Polygamist seeks protection under Lawrence ruling
A lawyer for a Utah man with five wives argued Monday that his bigamy convictions should be thrown out following a Supreme Court decision decriminalizing gay sex. The nation's high court in June struck down Texas's sodomy law, ruling that what gay men and lesbians do in the privacy of their homes is not the business of government.
It's no different for polygamists, argued Tom Green's attorney, John Bucher, to the Utah supreme court. "It doesn't bother anyone, [and with] no compelling state interest in what you do in your own home with consenting adults, you should be allowed to do so," Bucher said. The state said the court should reject the appeal because Green failed to raise the issue during his trial more than two years ago or anywhere else along the judicial path since then.

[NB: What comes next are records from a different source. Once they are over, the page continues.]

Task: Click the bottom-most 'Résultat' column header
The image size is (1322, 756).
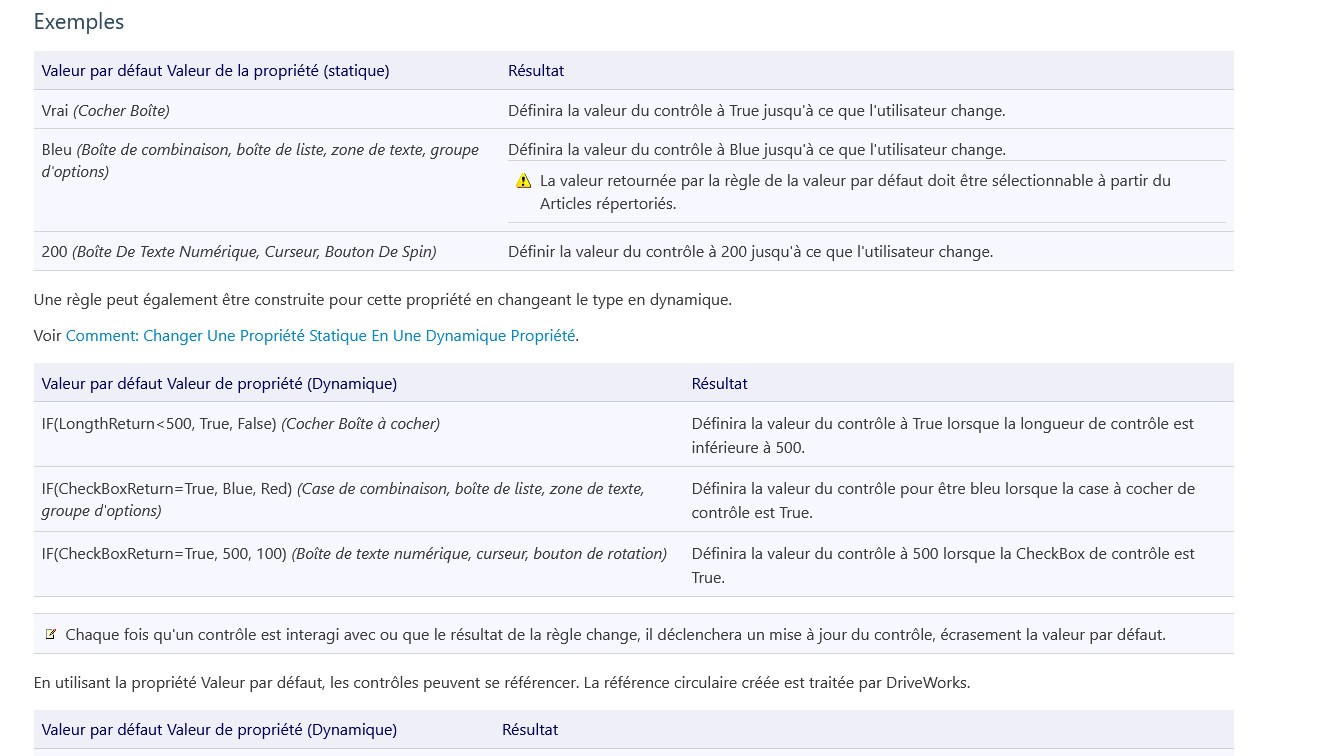Action: coord(530,730)
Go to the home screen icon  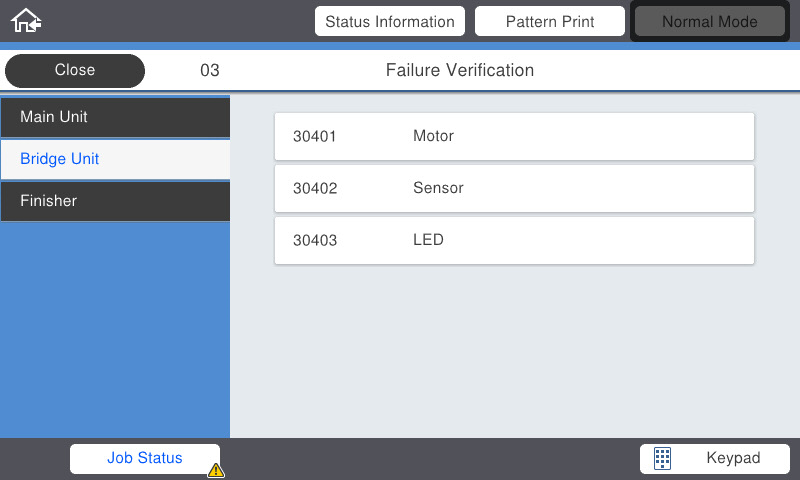click(26, 21)
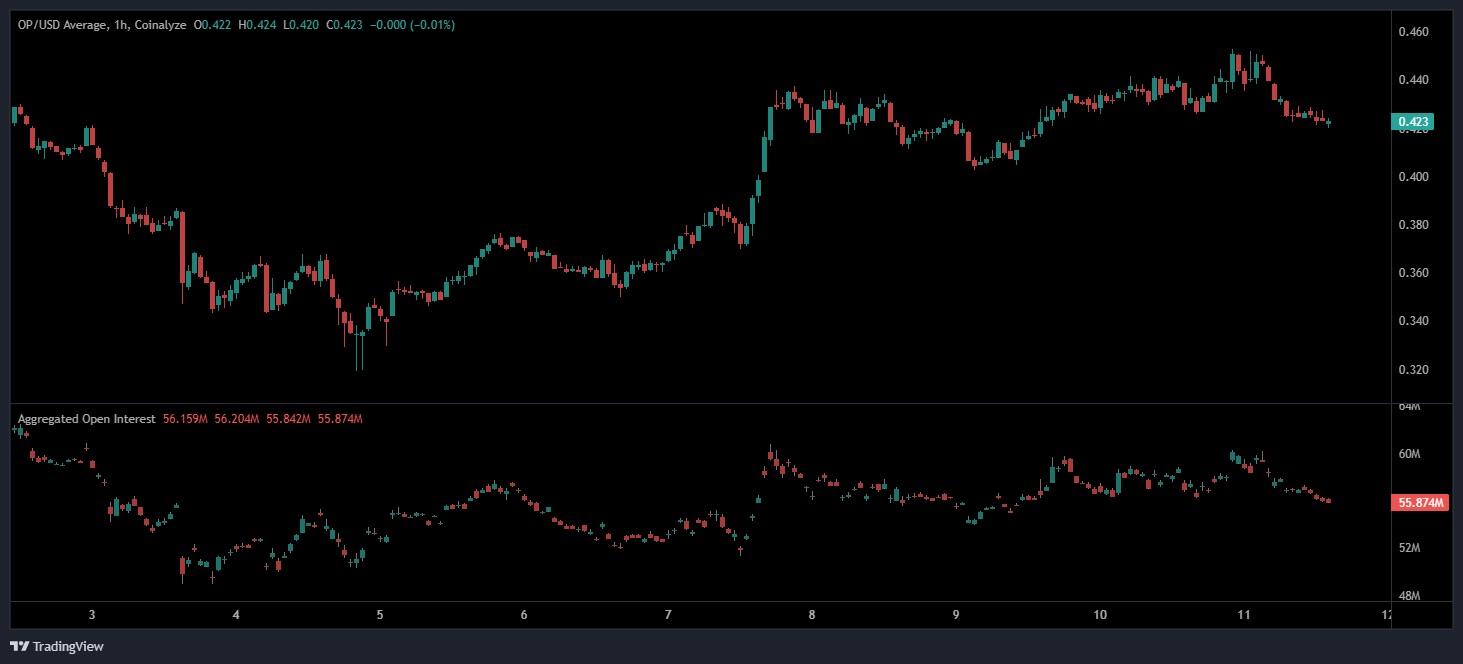Click the -0.000 (-0.01%) change value

click(x=412, y=25)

Green, who is not affiliated with any church, was convicted of four counts of bigamy and one count of criminal nonsupport of his 30 children in August 2001. Besides his five-year sentence, he faces up to life in prison after being convicted of child rape for having sex with one of his five wives when she was
13. "He preys on young girls," Utah assistant attorney general Laura Dupaix said. "This case is about a man who marries young girls and calls it religion."
Polygamy was renounced by the Church of Jesus Christ of Latter-day Saints in 1890 as part of a deal to grant Utah statehood, and the church now excommunicates those members who practice or advocate it. Polygamy has an estimated 30,000 practitioners in the United States.